One of the issues with hydrogen is the high cost of installing hydrogen fuelling infrastructure, resulting in the same issues that blighted electric cars initially. People like the concept but are concerned about being unable to refuel when needed. The cost is the issue. While hydrogen is hyper-clean, emitting only steam, and the most common element in the universe, it doesn’t appear in its pure form on earth and must be separated via the running of an electric current through water to split the oxygen and hydrogen atoms apart. That takes energy – energy which has to be captured from renewable sources else you are simply moving the emissions elsewhere in the supply chain. It is also difficult to transport and store hydrogen, for unless it is combined with other chemicals, it must be compressed to 700 times atmospheric pressure or refrigerated to minus 253 degrees Celsius. A vehicle with a fuel cell also has more moving parts and is more expensive to maintain than one with a battery – and unlike electric cars, they can’t be refuelled at home. Hydrogen also likes to explode, which is generally deemed an undesirable outcome.

Tesla’s CEO, Elon Musk, believes that the focus on hydrogen is a distraction and that electric battery capabilities will increase and their cost decrease to make hydrogen unnecessary. He believes that while hydrogen may have the highest energy mass of any fuel, its density is so low that the pressure needed to store it, combined with adding fuel cell technology to create electricity, adds way too much complexity. “It’s only a liquid close to absolute zero, so it’s really not realistic to keep it as a liquid, so you have to keep it as a gas. So you need a gigantic fuel tank, volumetrically, and it’s got to be very high pressure. It’s a big pain in the arse, basically,” said Musk. And he may be right, for as we have seen throughout history, the winning innovation is not the best but the one that is the simplest to use for the most amount of people. Musk is betting on his predictions, unveiling the Tesla Semi truck in 2019, which has a range of up to 500 miles per charge and can go 0-60 in under 20 seconds fully loaded. The Semi has already attracted pre-orders from organisations such as Walmart, PepsiCo, Anheuser-Busch, DHL, FedEx and UPS. The first Tesla Semi trucks will be released this year, and full volume will be achieved once Tesla ramps up 4680 battery cell production. Tesla is not the only company looking at electrifying trucks. Volvo has announced they will sell a complete range of battery-electric trucks in Europe for distribution, refuse, regional transport and urban construction operations in 2021, with volume production kicking off in 2022. We are therefore likely to see electric and hybrid trucks on the road in numbers from 2022.
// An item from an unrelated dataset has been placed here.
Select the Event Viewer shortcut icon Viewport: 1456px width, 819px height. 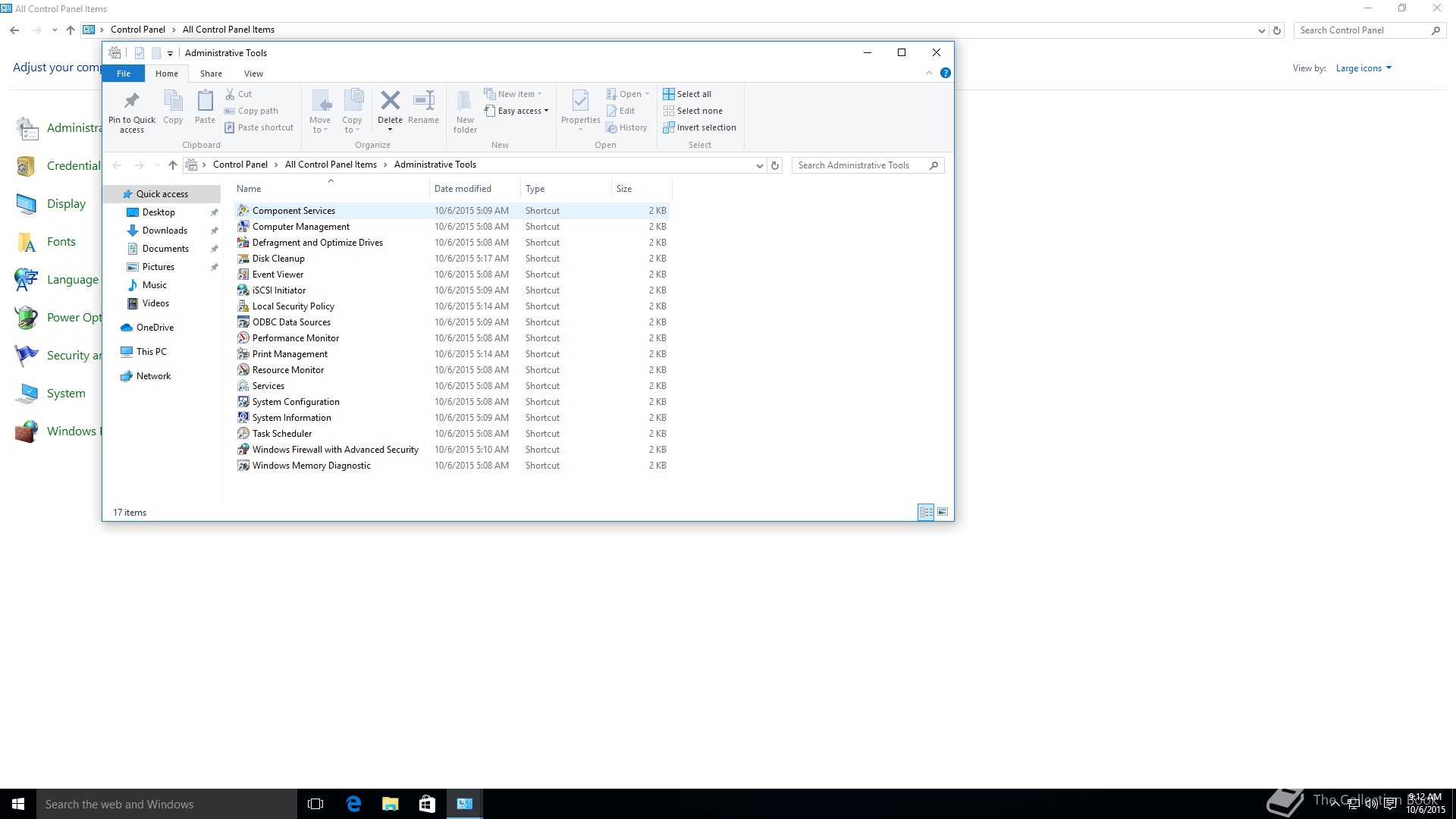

This year is therefore set to be the one when many consumers and companies decide to switch from fossil fuel-powered vehicles to electric ones. There are still many challenges to overcome, such as reducing the amount of coal-based electricity used to charge these vehicles (which defeats the point) and finding ways to create faster-charging batteries with longer lives that can be recycled much more effectively. But this author is optimistic that the increasing investment into EV technology will lead to these breakthroughs soon. By 2050, we will be looking back at the internal combustion engine the same way as we now view steam engines – as nostalgic period pieces that fell victim to the process of creative destruction.